Introduction: TNBC has the highest mortality of all BC subtypes. Neoadjuvant platinum added to the taxanes-antracycline chemotherapy has been reported to improve pathologic complete response (pCR) rate and survival in TNBC. Aim: To evaluate the efficacy and toxicity of the addition of weekly Cp to Pl and dose dense EC on the pCR rate in an open-label phase II study in stage II/III TNBC pts.

Methods

Patients and methods: Sixty three pts received dose dense P (80mg/m²/wk) concurrent with Cp (AUC=2) for 12 wks, added to two-weekly E (90mg/m²) and C (600mg/m²) for 4 cycles, and followed by surgery and radiotherapy. The primary endpoint was pCR in the breast and axilla. Additionally adverse events are registered. A correlative assessment of germ line mutations in HRD genes is ongoing.

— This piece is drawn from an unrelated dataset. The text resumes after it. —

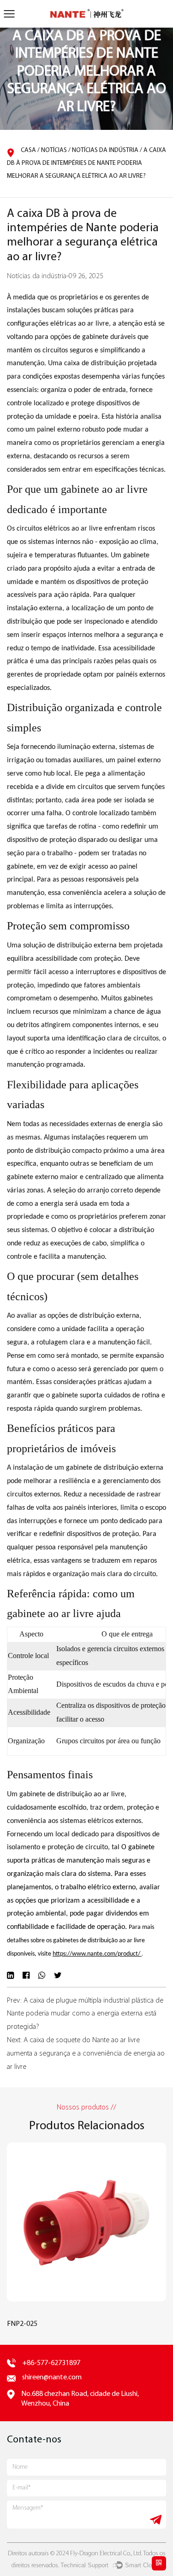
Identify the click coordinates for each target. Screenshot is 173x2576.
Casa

Pts are monitored for clinical response by magnetic resonance and mammography and also for relapse free survival and time to treatment failure. The study sample size has been calculated according to the optimal Simon’s two-stage design method. The target sample size was 63 patients with 80% power to detect a pCR rate of > or = 47% (α = 0.05).

Results

Accrual to the study is completed and 63 eligible pts with operable, non-inflammatory stage II/III TNBC were included. Most pts were between 40 and 60 yr old and 49 out of 63 were stage T2. Forty percent were clinically node + and 68% were G3. Seventy three percent received breast conserving surgery. Thirty eight out of 63 pts (60%) achieved a pCR rate in the breast and axilla. In 52 evaluable pts for toxicity, the main toxicity for part 1 (Cp+P) of the combination was neutropenia G3/4 in 37 pts (71%) and for part 2 (EC) febrile neutropenia G3/4 in 18 pts (34%) despite primary prophylaxis, followed by thrombocytopenia G3/4 in 11 pts (21%). Only three pts had a neuropathy G3.

Conclusions

The addition of weekly carboplatinum to neoadjuvant dose dense paclitaxel and EC is feasible and a pCR rate in the breast and axilla as high as 60% in early TNBC pts is obtained. Correlation with genomic HRD deficiency is ongoing.

Clinical trial identification

2014-003723-21; 28-02-2014

Legal entity responsible for the study

Breast Cancer Task force on behalf of the BSMO (Belgian Society of Medical Oncology)

Funding

Amgen and Teva

Disclosure

All authors have declared no conflicts of interest.